# VORGEGEBENER TEXT:
▬▬▬▬▬▬
Normalerweise führt eine Schädigung der Mukosa im Darmepithel zu einer vorübergehenden Reprogrammierung der Epithelzellen in einen hochregenerativen Zustand. Gekennzeichnet ist dieser durch eine Expansion proliferativer Zellen auf Kosten differenzierter Enterozyten. Dieser Reparaturmodus ist ein Zustand, der dem fetalen Epithel ähnelt. Die Zellen vermehren sich schnell, um die Verletzung zu beheben. Klingt diese ab, wird der regenerative Zustand beendet.
Wenn die Regeneration außer Kontrolle gerät
Anders ist dies bei Patienten mit Colitis ulcerosa: Ihr Darmepithel scheint langfristig in diesem regenerativen Zellzustand „steckenzubleiben“, und eine toxische Rückkopplungsschleife beginnt. Aktuellen Forschungsergebnissen zufolge steht dieser Defekt im Reparaturmechanismus in Zusammenhang mit einem dysfunktionalen p53-Gen: Ohne p53 bleiben die Zellen in einem proliferativen Zustand und können nicht zurück in die Homöostase gelangen.
Beobachtet haben dies Forscher und Forscherinnen vom Max Delbrück Center und Charité Berlin an einem aus Mausstammzellen entwickelten Dickdarm-Organoid. Fehlte den Stammzellen p53, blieben sie im Zustand der erhöhten Regenerationsfähigkeit. Assoziiert war dies mit einer erhöhten glykolytischen Kapazität, die proliferative Stammzellen nutzen, um ihren erhöhten Energiebedarf während des proliferativen Ausbruchs nach einer Verletzung zu decken.
Beitrag zur Karzinogenese
Ihr höheres proliferatives Potenzial ermöglicht es den Zellen wahrscheinlich, Wildtyp-Zellen nach einer Verletzung zu verdrängen und sich so in der Schleimhaut zu verfestigen. Da das betroffene Epithel die Homöostase nicht wiederherstellen kann, hochgradig proliferativ bleibt und eine langfristige Entzündung und Immuninfiltration aufweist, kann der Verlust des p53-Signalwegs zu einer fortschreitenden Dysfunktion, einer Chronifizierung der Kolitis und schließlich zur Karzinogenese beitragen.
▬▬▬▬▬▬
# DATENAUSZUG:
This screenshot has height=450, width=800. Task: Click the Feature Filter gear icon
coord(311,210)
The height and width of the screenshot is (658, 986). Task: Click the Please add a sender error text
▬▬▬▬▬▬
# AUFGABE:
Setze den Text über p53 bei Colitis ulcerosa im Anschluss an seinen letzten Satz fort.

# ERGEBNIS:
Ziel: mutierte Zellen selektiv angreifen
In ihren Versuchen gelang es den Forscherinnen und Forschern aus dem Team um Prof. Michael Sigal, Berlin, mit spezifischen Wirkstoffen die Glykolyse zu stören. Tatsächlich konnten sie so insbesondere die Zellen, denen das Gen p53 fehlte, gezielt beeinflussen. Normale Zellen sprachen weniger gut auf die Behandlung an. Jetzt hoffen die Forscher, daraus neue Therapeutika generieren zu können, die mutierte Zellen selektiv angreifen.
Eine Voraussetzung dafür ist aber, dass eine einfache Screening-Methode zur Verfügung steht, mit deren Hilfe Zellen mit einem dysfunktionalen Tumorsuppressorgen p53 im Dickdarmgewebe frühzeitig identifiziert werden können – idealerweise schon bevor Veränderungen sichtbar werden. Erst dann können klinische Studien starten, in denen versucht wird, diese Zellen selektiv zu beseitigen, um zu prüfen, ob dies mit einem geringeren Krebsrisiko verbunden ist.